◆ **Listed entries**
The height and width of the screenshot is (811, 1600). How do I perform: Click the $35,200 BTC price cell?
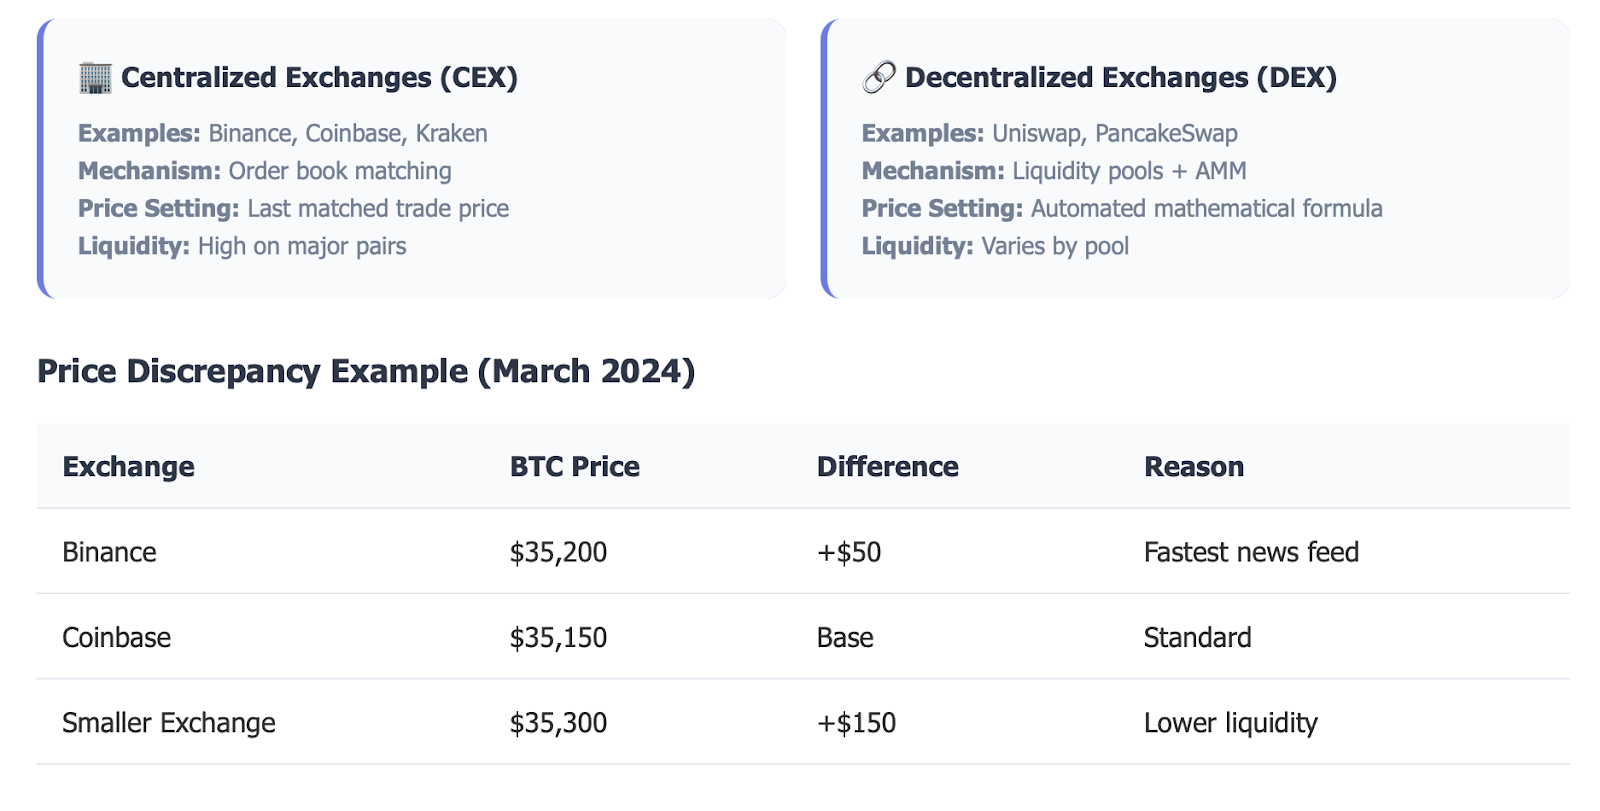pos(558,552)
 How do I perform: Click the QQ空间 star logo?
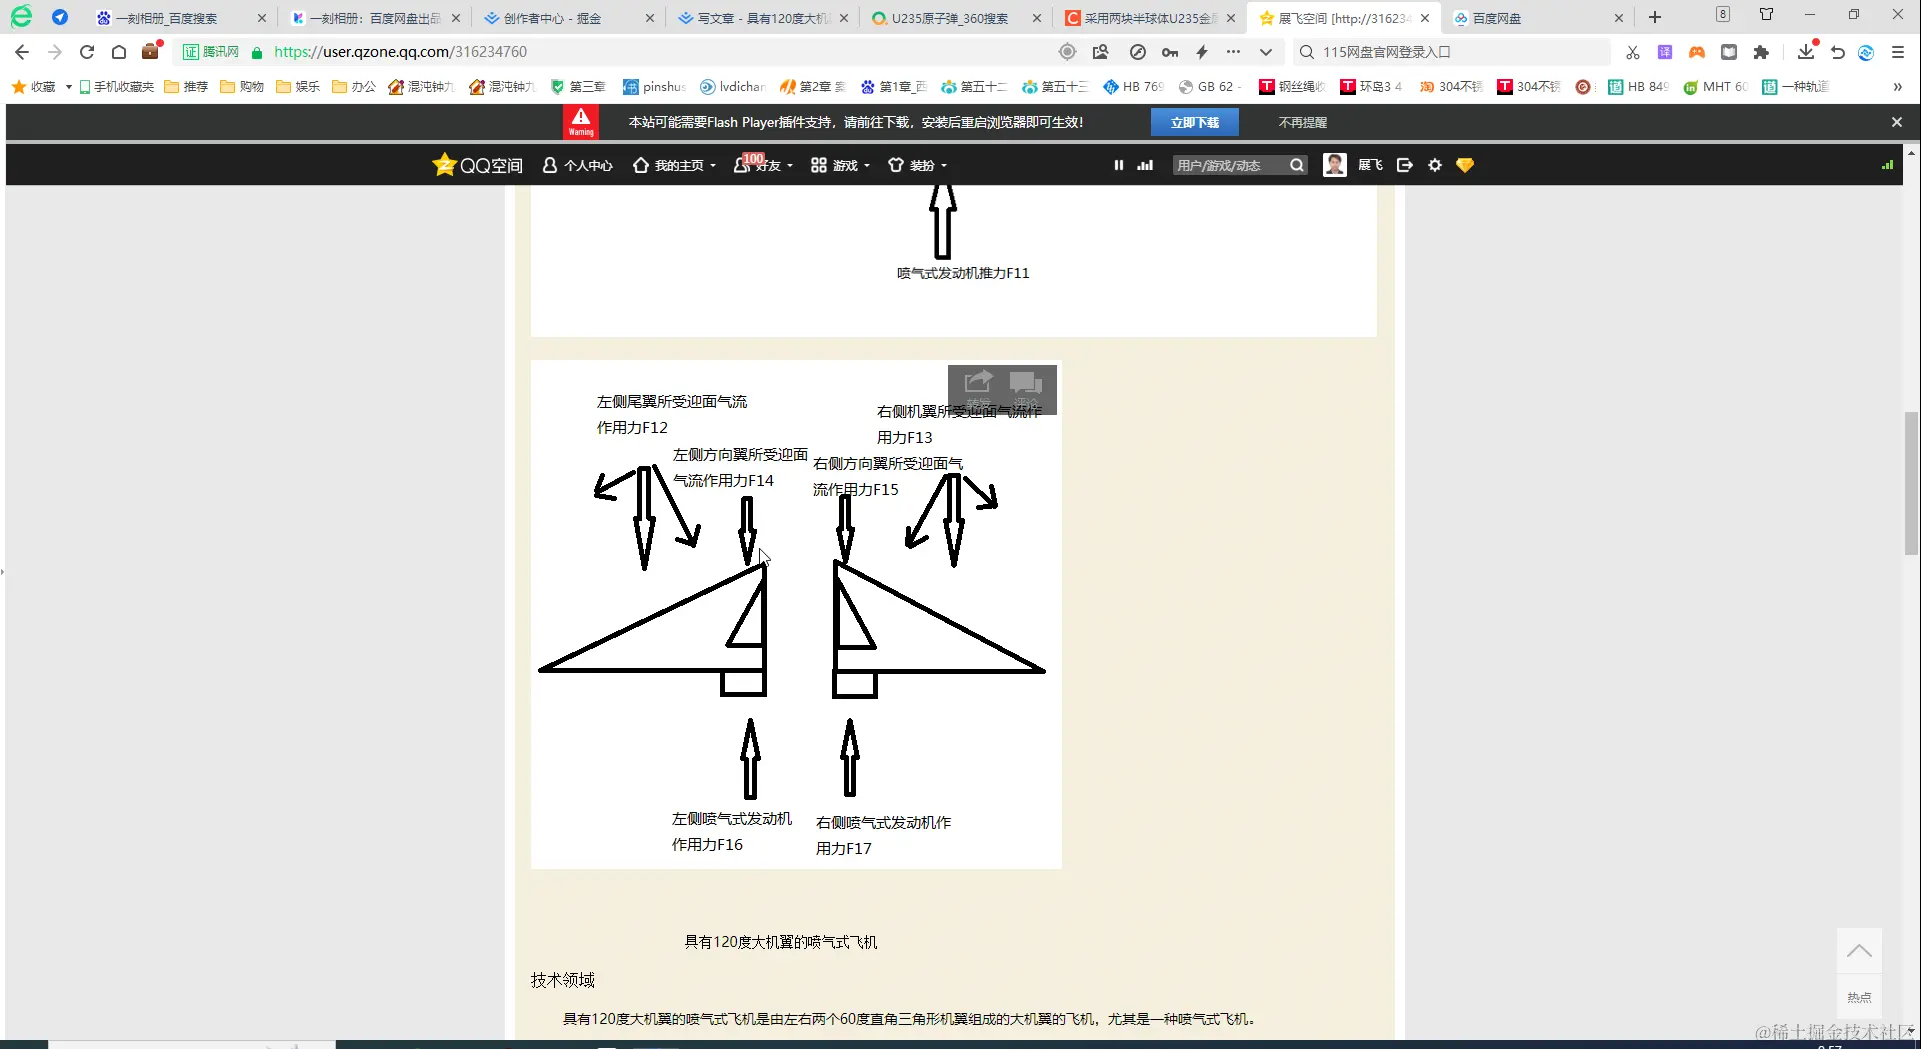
...
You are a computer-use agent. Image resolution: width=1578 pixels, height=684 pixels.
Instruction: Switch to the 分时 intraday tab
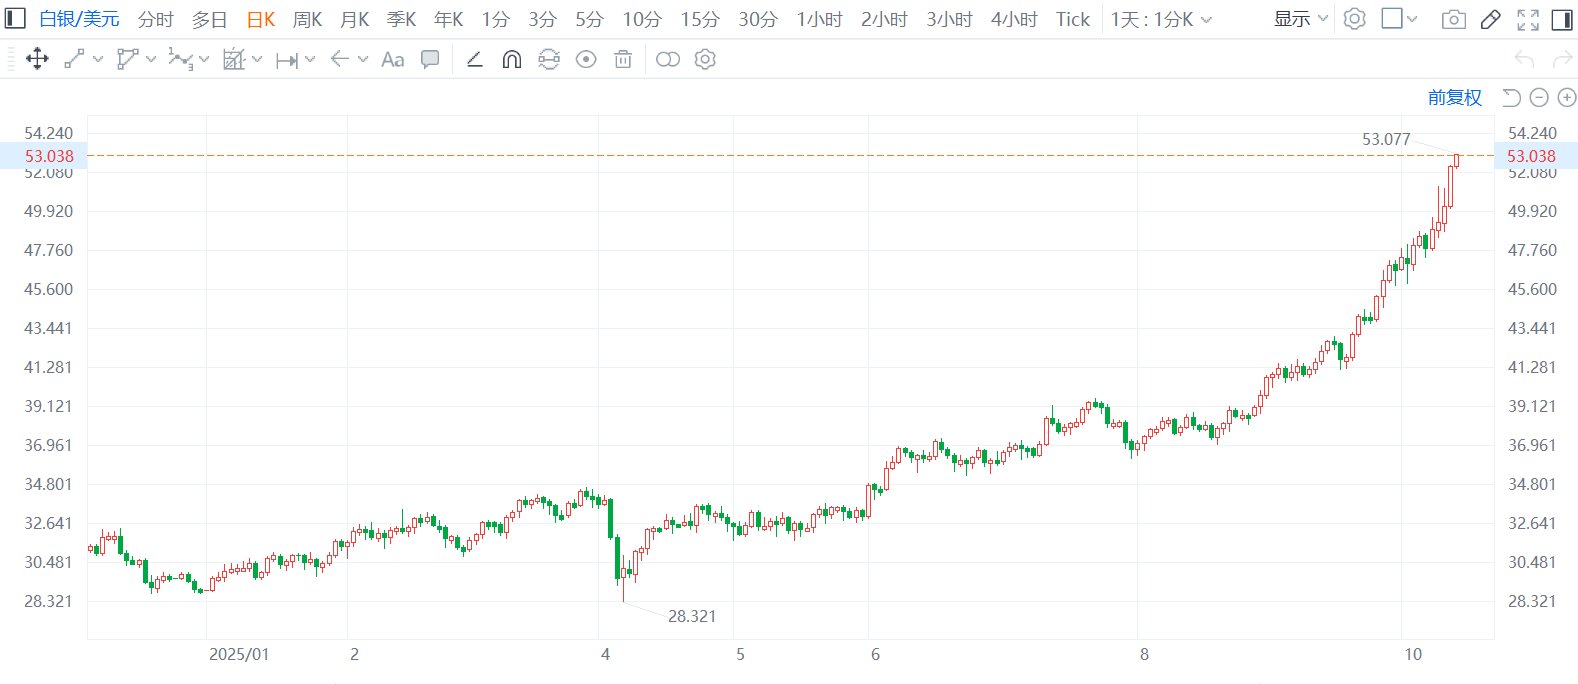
==
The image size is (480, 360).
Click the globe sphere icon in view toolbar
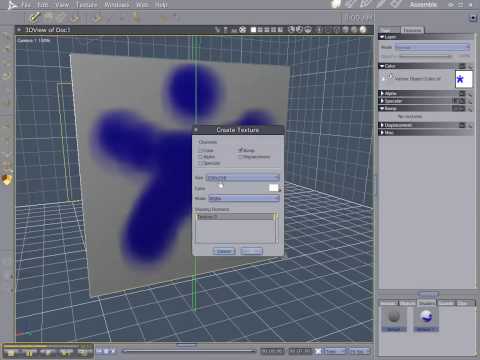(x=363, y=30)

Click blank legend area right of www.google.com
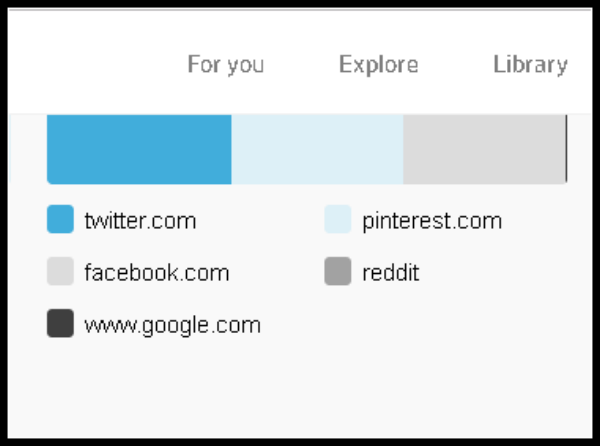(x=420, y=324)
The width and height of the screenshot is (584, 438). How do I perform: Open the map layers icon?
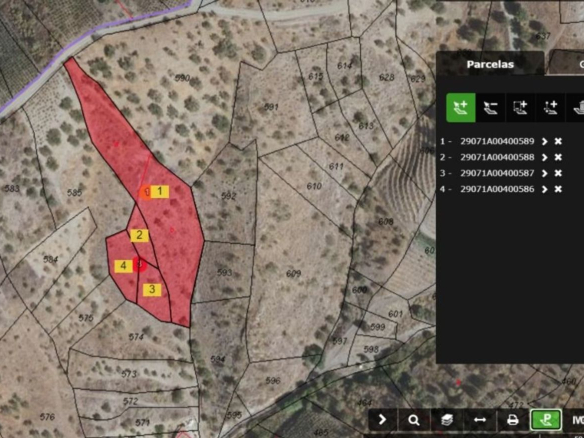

◆ **Task brief**
Copy out the items from the line with "The height and" to the line with "How do I perform: Click the QQ空间 star logo?", and omit the pictures from your copy.

◆ **The completed task**
The height and width of the screenshot is (811, 1600). How do I perform: Click the $35,200 BTC price cell?
pos(558,552)
 How do I perform: Click the QQ空间 star logo?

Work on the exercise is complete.